Principle Component Analysis Tutorial

  • date 27th February, 2020 |
  • by Prwatech |


Principal Component Analysis Tutorial


Principal Component Analysis Tutorial, in this Tutorial one can learn types of principal component analysis. Are you the one who is looking for the best platform which provides information about know working principle of pca,Applications of Principal Component Analysis? Or the one who is looking forward to taking the advanced Data Science Certification Course with Machine Learning from India’s Leading Data Science Training institute? Then you’ve landed on the Right Path.


With the advancements within the field of Machine Learning and computer science, it’s become essential to grasp the basics behind such technologies. This blog on Principal Component Analysis will facilitate your understand the concepts behind dimensionality reduction and the way it may be wont to house high dimensional data.


The Below mentioned Principal Component Analysis Tutorial will help to Understand the detailed information about what is PCA in machine learning, so Just follow all the tutorials of India’s Leading Best Data Science Training institute in Bangalore and Be a Pro Data Scientist or Machine Learning Engineer.


What is PCA in Machine Learning?


Suppose you have to deal with the dataset based on GDP (Gross Domestic Production) of any country.  While processing on data you will come across so many fields, which we call as features or variables. Now the question arises that, how we can take all variables and select only few of them for further processing? There may be problem of overfitting the model. So we have to reduce dimensionality of that data so that it will be easier and we can have smaller amount of relationships between variables to consider. So, reducing dimensions of feature space is nothing but ‘Dimensionality Reduction.


Types of Principal Component Analysis


There are different methods to achieve dimensionality reduction. Mostly used methods are categorized into:


Features Elimination

Features Extraction


Feature Elimination


As name suggests, in this method the features are eliminated which are having very low significance. Here only the best features are selected as per domain requirement. The rest features are eliminated. Simplicity and maintaining interpretability are the advantages for variables in this method.


Feature Extraction


Suppose we have N number of independent variables. In feature extraction, we create N “new” independent variables, where each newly generated independent variable is a combination of each of the N “old” independent variables. However, the newly created variables have arranged in a specific order based on how well they predict dependent variable. While following these methods, we always eliminate or remove the features which are ‘least important’. And there ‘Dimensionality reduction’ comes in a picture. As we ordered the new variables by how well they predict our dependent variable, we are well known about which variable is the most important and least important. Still we are keeping the most valuable parts of our old variables, even when we drop one or more of these “new” variables.


When PCA can be used?


If we want to reduce the number of variables, but we are unable to identify which variables to completely remove from consideration then PCA is best option. Even, there are some cases where we can make independent variables less interpretable and we have to ensure those variables are independent on each other also.
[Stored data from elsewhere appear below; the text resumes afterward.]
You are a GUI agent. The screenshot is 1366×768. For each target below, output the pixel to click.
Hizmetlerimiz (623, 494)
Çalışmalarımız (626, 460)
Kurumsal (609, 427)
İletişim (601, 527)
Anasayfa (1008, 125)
Principal Component Analysis (PCA) is a numerical procedure which uses an orthogonal alteration. It converts a set of correlated variables to a set of uncorrelated variables. Investigative data analysis and predictive models use PCA as effective tool. It is also called a general factor analysis, as a line of best fit is determined by regression.


Working Principle of PCA



In simple words, PCA takes a dataset with a lot of dimensions and flattens it to 2 or 3 dimensions. It tries to find a meaningful way to flatten the data by focusing on the things that are different between independent variables.


The image above shows the example of transformation of a high dimensional data i.e. 3 dimensional data to low dimensional i.e. 2 dimensional data using PCA. Before moving to actual concept, let’s see some terminologies related with PCA.


Dimensionality:  It is simply the number of features, or the number of columns present in our dataset. We can consider it as a number of random variables in a dataset


Correlation:  It displays how strongly two variables are related to each other. The value ranges for -1 to +1. Positive indicates that if one variable increases, the other will increase as well, while negative indicates the other decreases on increasing the other. And the modulus value of indicates the strength of relation.


Orthogonal:  Uncorrelated to every other, i.e., correlation between any pair of variables is 0.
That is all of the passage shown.